• _ASSIGNMENT_: The lines to retype are the one with "Click the orange human-written result message" and all that follow it to the end of the entries below; copy them exactly and nothing else.

• _LISTED RECORDS_:
§ §
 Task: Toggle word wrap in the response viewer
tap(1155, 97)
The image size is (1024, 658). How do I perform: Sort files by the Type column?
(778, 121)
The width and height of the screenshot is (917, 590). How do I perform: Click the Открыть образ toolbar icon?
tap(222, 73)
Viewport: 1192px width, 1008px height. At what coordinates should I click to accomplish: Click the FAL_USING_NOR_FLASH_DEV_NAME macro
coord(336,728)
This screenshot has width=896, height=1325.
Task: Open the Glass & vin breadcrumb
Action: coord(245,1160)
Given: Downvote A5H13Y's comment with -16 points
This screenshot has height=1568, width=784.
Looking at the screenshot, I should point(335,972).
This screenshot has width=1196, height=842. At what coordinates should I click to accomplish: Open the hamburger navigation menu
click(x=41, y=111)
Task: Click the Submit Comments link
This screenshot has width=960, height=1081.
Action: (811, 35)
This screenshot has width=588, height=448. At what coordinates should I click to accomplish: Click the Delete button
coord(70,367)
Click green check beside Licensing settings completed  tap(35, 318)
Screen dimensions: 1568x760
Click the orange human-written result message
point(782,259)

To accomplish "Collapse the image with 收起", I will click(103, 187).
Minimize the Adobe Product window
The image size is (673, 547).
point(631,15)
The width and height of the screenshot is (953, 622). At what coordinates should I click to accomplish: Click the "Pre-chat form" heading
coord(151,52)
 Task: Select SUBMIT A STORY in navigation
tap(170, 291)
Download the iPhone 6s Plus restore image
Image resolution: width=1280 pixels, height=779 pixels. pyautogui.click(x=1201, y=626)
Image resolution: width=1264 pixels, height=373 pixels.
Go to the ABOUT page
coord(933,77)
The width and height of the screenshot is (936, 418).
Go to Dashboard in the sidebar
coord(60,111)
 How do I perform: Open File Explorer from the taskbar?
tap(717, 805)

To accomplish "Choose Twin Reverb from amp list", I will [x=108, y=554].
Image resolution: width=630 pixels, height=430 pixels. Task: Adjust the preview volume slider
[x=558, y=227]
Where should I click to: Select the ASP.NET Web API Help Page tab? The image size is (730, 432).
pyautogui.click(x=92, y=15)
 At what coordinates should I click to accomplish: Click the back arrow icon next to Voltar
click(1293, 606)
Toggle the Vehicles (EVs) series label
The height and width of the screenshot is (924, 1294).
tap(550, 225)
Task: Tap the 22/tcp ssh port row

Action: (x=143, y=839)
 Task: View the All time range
§ §
• _SOLUTION TO THIS EXERCISE_:
Click the orange human-written result message
point(782,259)

To accomplish "Collapse the image with 收起", I will click(103, 187).
Minimize the Adobe Product window
The image size is (673, 547).
point(631,15)
The width and height of the screenshot is (953, 622). At what coordinates should I click to accomplish: Click the "Pre-chat form" heading
coord(151,52)
 Task: Select SUBMIT A STORY in navigation
tap(170, 291)
Download the iPhone 6s Plus restore image
Image resolution: width=1280 pixels, height=779 pixels. pyautogui.click(x=1201, y=626)
Image resolution: width=1264 pixels, height=373 pixels.
Go to the ABOUT page
coord(933,77)
The width and height of the screenshot is (936, 418).
Go to Dashboard in the sidebar
coord(60,111)
 How do I perform: Open File Explorer from the taskbar?
tap(717, 805)

To accomplish "Choose Twin Reverb from amp list", I will [x=108, y=554].
Image resolution: width=630 pixels, height=430 pixels. Task: Adjust the preview volume slider
[x=558, y=227]
Where should I click to: Select the ASP.NET Web API Help Page tab? The image size is (730, 432).
pyautogui.click(x=92, y=15)
 At what coordinates should I click to accomplish: Click the back arrow icon next to Voltar
click(1293, 606)
Toggle the Vehicles (EVs) series label
The height and width of the screenshot is (924, 1294).
tap(550, 225)
Task: Tap the 22/tcp ssh port row

Action: (x=143, y=839)
 Task: View the All time range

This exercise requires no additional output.